Die Teilnehmer*innen gestalten den gesamten Prozess des Bürger*innenrates selbstbestimmt mit.


Moderierter fairer Diskurs in allen Beratungsschritten

Das Herzstück des BR ist die Deliberation, in der informiert beraten, aktiv zugehört und das Gehörte sorgfältig abgewogen wird. Der BR sollte Kleingruppen- und Plenarsitzungen umfassen. Diese werden durch geschulte Moderator*innen begleitet um sicherzustellen, dass alle Beteiligten den gleichen Raum bekommen, um zu sprechen und gehört, sowie verstanden zu werden. Der Maßstab in allen Beratungen ist ein fairer, gleichwertiger, wertschätzender und machtausgleichender Diskurs. Äußerungen, Statements, Meinungen oder Behauptungen sollten nachvollziehbar begründet werden; die Begründungen sollten verallgemeinerungsfähig sein. Gleichzeitig wird die persönliche Wertung oder Meinung schon wegen der Perspektivvielfalt wertgeschätzt. Eine qualifizierte und nur den beteiligten Menschen verpflichtete Moderation stellt dies sicher.
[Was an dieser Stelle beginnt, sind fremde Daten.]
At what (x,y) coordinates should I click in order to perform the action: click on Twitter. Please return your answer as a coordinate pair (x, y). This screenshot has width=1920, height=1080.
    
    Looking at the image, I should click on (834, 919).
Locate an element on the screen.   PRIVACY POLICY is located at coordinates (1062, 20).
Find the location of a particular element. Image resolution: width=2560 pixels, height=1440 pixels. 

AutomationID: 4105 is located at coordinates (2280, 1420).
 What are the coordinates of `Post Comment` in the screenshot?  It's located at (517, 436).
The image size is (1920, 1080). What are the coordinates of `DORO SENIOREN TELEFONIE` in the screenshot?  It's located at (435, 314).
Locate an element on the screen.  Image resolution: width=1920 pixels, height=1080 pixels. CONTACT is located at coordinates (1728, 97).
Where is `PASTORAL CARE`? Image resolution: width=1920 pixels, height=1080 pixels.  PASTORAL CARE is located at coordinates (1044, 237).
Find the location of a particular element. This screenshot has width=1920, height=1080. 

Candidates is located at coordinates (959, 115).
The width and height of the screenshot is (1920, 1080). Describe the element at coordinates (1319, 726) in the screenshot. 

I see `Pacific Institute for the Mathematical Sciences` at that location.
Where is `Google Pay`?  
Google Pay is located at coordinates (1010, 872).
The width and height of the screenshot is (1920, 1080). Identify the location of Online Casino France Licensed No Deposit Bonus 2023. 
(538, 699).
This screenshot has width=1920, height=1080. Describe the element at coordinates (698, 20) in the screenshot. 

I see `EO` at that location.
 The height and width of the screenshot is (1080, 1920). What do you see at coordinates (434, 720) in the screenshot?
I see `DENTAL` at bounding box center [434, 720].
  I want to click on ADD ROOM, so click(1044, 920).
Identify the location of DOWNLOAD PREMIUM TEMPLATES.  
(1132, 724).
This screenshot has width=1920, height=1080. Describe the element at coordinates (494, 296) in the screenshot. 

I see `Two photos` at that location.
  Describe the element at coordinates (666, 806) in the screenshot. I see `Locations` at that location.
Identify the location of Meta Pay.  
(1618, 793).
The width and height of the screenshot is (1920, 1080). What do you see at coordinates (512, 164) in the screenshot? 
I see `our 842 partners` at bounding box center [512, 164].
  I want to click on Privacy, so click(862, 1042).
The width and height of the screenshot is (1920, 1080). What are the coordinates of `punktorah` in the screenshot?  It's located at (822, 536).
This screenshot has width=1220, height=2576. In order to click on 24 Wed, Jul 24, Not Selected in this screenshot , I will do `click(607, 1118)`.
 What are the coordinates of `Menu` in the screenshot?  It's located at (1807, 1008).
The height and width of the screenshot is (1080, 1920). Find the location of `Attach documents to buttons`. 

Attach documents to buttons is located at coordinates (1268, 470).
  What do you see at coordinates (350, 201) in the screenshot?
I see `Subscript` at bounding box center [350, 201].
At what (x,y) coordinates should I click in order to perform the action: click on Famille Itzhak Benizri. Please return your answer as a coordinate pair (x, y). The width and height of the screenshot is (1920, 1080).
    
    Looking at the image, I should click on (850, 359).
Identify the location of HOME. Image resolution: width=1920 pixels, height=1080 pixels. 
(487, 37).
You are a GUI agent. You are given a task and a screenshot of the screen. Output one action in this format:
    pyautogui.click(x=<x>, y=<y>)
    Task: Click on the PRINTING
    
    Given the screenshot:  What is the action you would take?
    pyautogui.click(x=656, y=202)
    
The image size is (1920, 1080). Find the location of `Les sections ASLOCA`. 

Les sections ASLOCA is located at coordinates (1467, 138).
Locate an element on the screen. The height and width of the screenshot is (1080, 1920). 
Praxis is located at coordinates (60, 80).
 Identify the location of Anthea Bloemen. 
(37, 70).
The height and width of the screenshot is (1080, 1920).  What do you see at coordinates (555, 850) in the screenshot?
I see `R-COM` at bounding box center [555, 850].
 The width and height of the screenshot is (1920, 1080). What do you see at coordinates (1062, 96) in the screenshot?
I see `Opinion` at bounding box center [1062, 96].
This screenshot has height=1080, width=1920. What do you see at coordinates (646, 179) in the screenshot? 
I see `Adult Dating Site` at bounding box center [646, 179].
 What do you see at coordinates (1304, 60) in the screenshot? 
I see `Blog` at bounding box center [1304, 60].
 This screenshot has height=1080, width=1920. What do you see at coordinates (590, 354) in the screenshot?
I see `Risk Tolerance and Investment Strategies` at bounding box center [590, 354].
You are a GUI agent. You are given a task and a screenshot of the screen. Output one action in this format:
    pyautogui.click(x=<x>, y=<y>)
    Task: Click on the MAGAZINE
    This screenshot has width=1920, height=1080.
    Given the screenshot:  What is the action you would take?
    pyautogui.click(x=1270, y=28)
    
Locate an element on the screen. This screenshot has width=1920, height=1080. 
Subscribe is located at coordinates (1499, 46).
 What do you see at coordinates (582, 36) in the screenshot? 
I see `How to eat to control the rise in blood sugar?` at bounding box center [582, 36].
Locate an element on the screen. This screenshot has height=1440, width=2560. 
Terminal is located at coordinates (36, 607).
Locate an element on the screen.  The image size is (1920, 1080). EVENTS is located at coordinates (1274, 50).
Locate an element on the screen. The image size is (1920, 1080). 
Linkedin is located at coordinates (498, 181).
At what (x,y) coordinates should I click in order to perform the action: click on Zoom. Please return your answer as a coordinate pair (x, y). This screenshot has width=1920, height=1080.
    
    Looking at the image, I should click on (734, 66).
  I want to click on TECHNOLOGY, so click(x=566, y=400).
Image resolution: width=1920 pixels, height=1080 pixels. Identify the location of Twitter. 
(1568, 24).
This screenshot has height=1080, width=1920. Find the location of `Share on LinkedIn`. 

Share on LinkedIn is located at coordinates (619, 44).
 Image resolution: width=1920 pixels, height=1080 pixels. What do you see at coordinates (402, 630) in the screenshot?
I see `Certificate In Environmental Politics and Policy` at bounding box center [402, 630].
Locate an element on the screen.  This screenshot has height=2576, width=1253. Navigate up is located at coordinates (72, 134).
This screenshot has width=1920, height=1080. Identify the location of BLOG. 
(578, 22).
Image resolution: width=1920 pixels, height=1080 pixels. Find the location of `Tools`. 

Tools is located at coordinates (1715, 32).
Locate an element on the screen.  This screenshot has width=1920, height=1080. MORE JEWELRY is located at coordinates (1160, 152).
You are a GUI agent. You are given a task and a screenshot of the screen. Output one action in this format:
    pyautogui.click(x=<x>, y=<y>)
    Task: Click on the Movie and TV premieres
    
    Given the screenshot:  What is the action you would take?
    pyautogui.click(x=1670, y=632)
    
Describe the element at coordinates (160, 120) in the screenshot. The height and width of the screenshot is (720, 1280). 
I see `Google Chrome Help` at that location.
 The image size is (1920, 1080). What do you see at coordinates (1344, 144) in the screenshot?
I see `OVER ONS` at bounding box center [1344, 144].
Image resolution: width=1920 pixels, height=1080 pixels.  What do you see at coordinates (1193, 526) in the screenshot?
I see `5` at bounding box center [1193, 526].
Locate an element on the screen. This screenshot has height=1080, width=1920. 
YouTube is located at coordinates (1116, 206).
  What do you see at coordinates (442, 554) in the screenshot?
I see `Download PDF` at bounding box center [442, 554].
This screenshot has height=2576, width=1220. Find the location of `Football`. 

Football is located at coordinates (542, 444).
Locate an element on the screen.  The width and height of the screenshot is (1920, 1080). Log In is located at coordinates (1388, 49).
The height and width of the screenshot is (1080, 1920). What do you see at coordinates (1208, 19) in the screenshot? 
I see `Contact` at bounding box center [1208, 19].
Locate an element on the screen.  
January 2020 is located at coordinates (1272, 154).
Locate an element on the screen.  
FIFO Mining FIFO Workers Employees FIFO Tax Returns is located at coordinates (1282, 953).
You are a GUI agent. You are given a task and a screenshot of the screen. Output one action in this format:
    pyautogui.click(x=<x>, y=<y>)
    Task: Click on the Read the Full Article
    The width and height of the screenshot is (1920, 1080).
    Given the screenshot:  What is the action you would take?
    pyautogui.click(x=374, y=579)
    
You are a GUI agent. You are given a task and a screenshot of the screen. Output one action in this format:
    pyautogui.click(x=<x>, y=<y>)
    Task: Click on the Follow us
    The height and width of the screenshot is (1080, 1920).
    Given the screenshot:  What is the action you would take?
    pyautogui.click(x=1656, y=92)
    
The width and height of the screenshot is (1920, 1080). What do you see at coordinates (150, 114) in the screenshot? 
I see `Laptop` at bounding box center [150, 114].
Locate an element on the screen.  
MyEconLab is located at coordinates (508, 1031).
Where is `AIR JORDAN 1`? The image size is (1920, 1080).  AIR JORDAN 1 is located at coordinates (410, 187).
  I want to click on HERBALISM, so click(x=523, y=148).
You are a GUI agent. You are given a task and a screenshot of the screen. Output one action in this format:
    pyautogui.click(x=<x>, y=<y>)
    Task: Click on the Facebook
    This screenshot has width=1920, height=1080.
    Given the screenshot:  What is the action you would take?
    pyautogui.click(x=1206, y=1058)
Eine den Teilnehmer*innen verpflichtete Moderation stellt sicher, dass die Kommunikation und Deliberation zwischen den Teilnehmer*innen, aber auch in den Gremien und Koordinationsgruppen fair, gleichwertig, wertschätzend, machtausgleichend und erkenntnisorientiert ist.


Ausreichende Ressourcen

Ein BR benötigt einen großzügigen und flexiblen Zeitrahmen, um bei komplexen Themen zu qualitativ guten Ergebnissen zu kommen. Für Lösungen und Entscheidungen zum Thema Ökozid und Klimagerechtigkeit sind mehrere Wochenenden, vorzugsweise in Präsenzveranstaltungen, mit dazwischen liegenden Informationsphasen (auch digital) über einen längeren Zeitraum notwendig. Wird der Zeitrahmen zu eng gesetzt, kann es auch sein, dass der BR zu keiner Lösungsempfehlung kommt oder diese zu allgemein gehalten sind, um in konkrete Maßnahmen zu münden.

Ebenso werden eine unterstützende Organisation mit einem flexiblen Rahmen und ausreichend finanzielle Ressourcen. (z.B. Entschädigung der Teilnehmer*innen, Vortragenden, die Gremien, etc.) benötigt.

Darüber hinaus sollten ausreichend Gelder für die begleitende Öffentlichkeitsarbeit eingeplant werden.


Die Ressourcen Zeit, Organisation und Finanzen sind in einem ausreichenden Rahmen zur Verfügung zu stellen, um ggf. flexibel auf Änderungen reagieren und um sicher zu Ergebnissen kommen zu können.


Zivilgesellschaftlich organisierter BR

Auch ein zivilgesellschaftlich organisierter BR hat bei Einhaltung der Kriterien eine hohe legitimierende Kraft für den Prozess der politischen Willensbildung. Fehlt allerdings die Anerkennung der politischen Institutionen (siehe politische Anbindung), so fehlt ein wichtiger legitimierender Faktor. Selbst bei der Unterstützung des BR durch eine*n hochrangige*n Politiker*in ist diese Kraft deutlich geringer. In beiden Fällen ist es ungleich schwerer, den BR im öffentlichen Diskurs zu verankern. Sofern dieser umfangreich vorher stattfand oder zum BR führte, bedarf es immer noch des öffentlichen Diskurses über die Ergebnisse.

Eine nachträglich Anerkennung des Ergebnisses eines zivilgesellschaftlichen BRs im Bundestag wäre dann eine abschließende Legitimation, wenn das Ergebnis des BRs als Gesamtheit (z.B. in Form einer Gesetzesvorlage) in die Beratung eingeht und zu einer Rechtfertigung der Politik gegenüber dem Bürger*innenrat und gegenüber der Öffentlichkeit führt. Auch ein direktdemokratisches Verfahren (z. B. Volksabstimmung) könnte den Ergebnissen eine abschließende Legitimation verschaffen; ein solches existiert aber derzeit nicht auf Bundesebene.